È possibile diventare e restare amici di un personaggio così rostrato? Sì, per una ragione ai miei occhi decisiva: Citati è uno dei rarissimi uomini che sanno parlare ai bambini. Un dono divino, se vogliamo, come san Francesco che sapeva parlare agli animali. Abbiamo ormai la certezza scientifica, o metafisica, che i bambini vengono strappati urlanti da un misterioso mondo extraterrestre e che poi qui da noi si adattano piano piano al nostro.

Per alcuni anni, però, conservano del loro luogo d'origine un sistema logico di strabiliante mutevolezza, dove tutto, assolutamente tutto, si può innestare su tutto, tramutarsi nel suo opposto, trapassare inconcepibili dimensioni, far esplodere o miniaturizzare ogni ordine di grandezza, di probabilità, ogni convergenza euclidea o divergenza non euclidea.

Come parlano questi piccoli alieni? Be', più o meno come noi, apparentemente. Ma ricordano d'istinto la lingua delle mummie, per esempio. Sepolti (meno il volto) in tre tumuli sabbiosi, l'egittologo Citati si china su di loro e gli rivolge cavernose parole. Le mummie rispondono, altrettanto cavernose.

Dopo una lunga criptica conversazione l'egittologo si trasforma in promotore di Formula 1, afferra per i piedi una ex mummia e le fa tracciare col fondoschiena un circuito da brividi, tutto curve e controcurve, un solo rettilineo, e piazza in fila di partenza le grosse biglie iridescenti da lui stesso messe a punto in una sua officina.
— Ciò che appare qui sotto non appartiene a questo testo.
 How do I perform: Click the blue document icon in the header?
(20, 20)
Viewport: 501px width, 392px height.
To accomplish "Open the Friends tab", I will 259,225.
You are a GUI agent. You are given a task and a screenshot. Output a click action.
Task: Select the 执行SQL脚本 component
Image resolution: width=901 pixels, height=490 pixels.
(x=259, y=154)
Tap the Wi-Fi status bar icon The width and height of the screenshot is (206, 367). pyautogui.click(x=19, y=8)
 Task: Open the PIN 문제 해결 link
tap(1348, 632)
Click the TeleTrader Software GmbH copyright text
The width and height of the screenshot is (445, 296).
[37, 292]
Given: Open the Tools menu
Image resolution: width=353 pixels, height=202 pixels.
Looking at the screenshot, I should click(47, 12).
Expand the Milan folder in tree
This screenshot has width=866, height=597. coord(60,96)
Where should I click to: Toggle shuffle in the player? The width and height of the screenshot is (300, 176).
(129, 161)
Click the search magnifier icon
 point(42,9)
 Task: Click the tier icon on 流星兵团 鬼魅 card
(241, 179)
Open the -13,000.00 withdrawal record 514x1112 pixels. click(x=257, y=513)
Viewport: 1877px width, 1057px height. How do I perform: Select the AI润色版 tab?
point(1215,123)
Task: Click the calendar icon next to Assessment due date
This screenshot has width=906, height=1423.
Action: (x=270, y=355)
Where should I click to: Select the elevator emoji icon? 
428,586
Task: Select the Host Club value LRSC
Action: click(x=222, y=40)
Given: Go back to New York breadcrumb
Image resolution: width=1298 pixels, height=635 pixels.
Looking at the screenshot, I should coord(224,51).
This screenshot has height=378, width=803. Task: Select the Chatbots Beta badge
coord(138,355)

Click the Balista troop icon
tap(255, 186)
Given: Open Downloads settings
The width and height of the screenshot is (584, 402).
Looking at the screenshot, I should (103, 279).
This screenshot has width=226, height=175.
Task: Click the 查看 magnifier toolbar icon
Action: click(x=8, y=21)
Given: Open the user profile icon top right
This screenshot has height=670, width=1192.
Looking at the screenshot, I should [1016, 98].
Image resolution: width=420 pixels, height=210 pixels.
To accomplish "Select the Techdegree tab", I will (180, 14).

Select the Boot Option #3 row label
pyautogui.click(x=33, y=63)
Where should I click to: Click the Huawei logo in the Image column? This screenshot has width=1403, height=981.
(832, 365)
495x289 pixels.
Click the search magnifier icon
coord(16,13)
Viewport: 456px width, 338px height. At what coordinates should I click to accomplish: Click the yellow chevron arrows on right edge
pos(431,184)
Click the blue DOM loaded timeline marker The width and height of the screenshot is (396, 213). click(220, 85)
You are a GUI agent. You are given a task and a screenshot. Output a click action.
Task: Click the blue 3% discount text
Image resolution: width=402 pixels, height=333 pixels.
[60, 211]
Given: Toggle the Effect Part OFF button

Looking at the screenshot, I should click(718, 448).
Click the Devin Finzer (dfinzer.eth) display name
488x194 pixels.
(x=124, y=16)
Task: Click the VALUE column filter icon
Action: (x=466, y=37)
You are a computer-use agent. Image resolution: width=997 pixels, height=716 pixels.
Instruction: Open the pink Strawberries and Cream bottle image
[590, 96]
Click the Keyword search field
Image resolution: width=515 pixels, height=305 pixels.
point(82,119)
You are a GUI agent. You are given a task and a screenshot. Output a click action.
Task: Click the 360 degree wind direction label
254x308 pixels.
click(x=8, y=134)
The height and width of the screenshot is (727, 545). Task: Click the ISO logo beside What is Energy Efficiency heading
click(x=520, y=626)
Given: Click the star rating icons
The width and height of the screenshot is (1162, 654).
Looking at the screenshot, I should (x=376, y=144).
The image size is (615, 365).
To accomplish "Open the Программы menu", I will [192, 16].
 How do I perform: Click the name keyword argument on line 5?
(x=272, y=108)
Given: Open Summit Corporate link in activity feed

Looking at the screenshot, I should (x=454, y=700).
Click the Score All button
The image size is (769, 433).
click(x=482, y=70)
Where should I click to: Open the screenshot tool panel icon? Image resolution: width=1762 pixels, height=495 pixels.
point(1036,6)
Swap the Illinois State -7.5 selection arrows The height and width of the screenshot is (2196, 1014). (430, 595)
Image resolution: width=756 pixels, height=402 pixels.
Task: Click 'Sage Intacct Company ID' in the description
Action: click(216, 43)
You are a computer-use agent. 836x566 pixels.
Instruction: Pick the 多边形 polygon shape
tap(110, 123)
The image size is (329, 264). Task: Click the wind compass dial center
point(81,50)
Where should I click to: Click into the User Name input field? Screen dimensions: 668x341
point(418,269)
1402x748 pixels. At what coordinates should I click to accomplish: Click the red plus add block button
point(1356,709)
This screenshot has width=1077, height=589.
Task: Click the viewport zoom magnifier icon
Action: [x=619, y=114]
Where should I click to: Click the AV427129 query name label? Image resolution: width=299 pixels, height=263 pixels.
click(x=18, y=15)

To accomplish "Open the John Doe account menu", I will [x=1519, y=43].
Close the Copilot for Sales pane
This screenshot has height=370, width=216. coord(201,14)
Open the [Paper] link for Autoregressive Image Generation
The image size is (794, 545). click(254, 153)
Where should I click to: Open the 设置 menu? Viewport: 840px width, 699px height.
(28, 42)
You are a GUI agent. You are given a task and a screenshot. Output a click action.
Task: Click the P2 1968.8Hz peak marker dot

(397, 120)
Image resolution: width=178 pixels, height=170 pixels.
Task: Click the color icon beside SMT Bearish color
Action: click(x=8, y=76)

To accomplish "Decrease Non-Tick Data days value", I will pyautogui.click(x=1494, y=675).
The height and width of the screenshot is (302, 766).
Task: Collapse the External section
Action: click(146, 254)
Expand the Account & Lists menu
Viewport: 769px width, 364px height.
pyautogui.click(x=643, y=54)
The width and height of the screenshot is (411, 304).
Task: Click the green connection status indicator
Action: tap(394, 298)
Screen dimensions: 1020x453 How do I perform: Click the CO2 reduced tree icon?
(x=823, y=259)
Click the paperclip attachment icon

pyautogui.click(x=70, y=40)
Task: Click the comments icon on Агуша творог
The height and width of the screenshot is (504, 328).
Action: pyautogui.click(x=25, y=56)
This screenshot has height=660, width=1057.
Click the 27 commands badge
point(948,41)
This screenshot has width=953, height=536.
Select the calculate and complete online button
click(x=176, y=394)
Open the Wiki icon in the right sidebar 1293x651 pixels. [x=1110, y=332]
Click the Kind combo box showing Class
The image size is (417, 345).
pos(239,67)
Ed eccolo giudice di gara, a dirimere delicatissime questioni di fair play, a chiudere un occhio con chi bara (tutti), a rimettere in pista chi ne sembrava uscito definitivamente per la terza volta, a decidere chi abbia in realtà vinto (tutti).

«Ma questa è di inestimabile valore?» gli chiede un bambino mostrandogli una conchiglietta poco più rosa del suo palmo aperto. Senza dubbio, risponde ammirato il massimo diamantologo di Anversa dopo averla scrutata a lungo col suo occhialino fatto con due dita. È proprio di inestimabile valore.

Il cliché, che ha una sua nobile carriera fiabesca, deve essere rispettato. E rispettate (con delizia) saranno tutte le deformazioni di parole praticate dai bambini, soltanto un orecchio ottuso correggerà il rogiologio in orologio, il lusignono in usignolo.

Posso ben dire che quelle feste di bambini (e di grandi) alla Castellaccia erano d'inestimabile valore. C'erano zuppe e torte con e senza panna, intingoli e prelibatezze maremmane, fritti e creme e involtini e salsine sparsi su lunghi tavoli ai bordi del prato: il classico «ognibendidio» sempre presente in Pinocchio e in tante dimore fantastiche.

Affezionatissimo, come tutti noi, alla sua bella casa, Citati ci viveva il più a lungo possibile, veniva già a fine maggio e richiudeva tutte quelle infinite finestre solo a fine ottobre, se non in novembre. Spesso riapriva per Pasqua, quasi sempre per le vacanze di Natale, allestendo con suo figlio Stefano e mia figlia Federica (stessa età) un presepe degno di una prima alla Scala, qui il secondo laghetto, lì la nona pecora, l'arrotino laggiù, la Stella un po' più in basso, e così via fino alla perfezione.

La notte di Capodanno giocavamo a tombola, evento chiassosissimo, eccitato, sgocciolante di sciroppi e bave al cioccolato, scandito dal biscazziere venuto appositamente da Las Vegas per gestire il gioco. E qui dico che chi non abbia partecipato a una tombola presieduta a capotavola da Citati nell'urlìo continuo dei piccoli alieni non può sapere che cosa sia la douceur de vivre.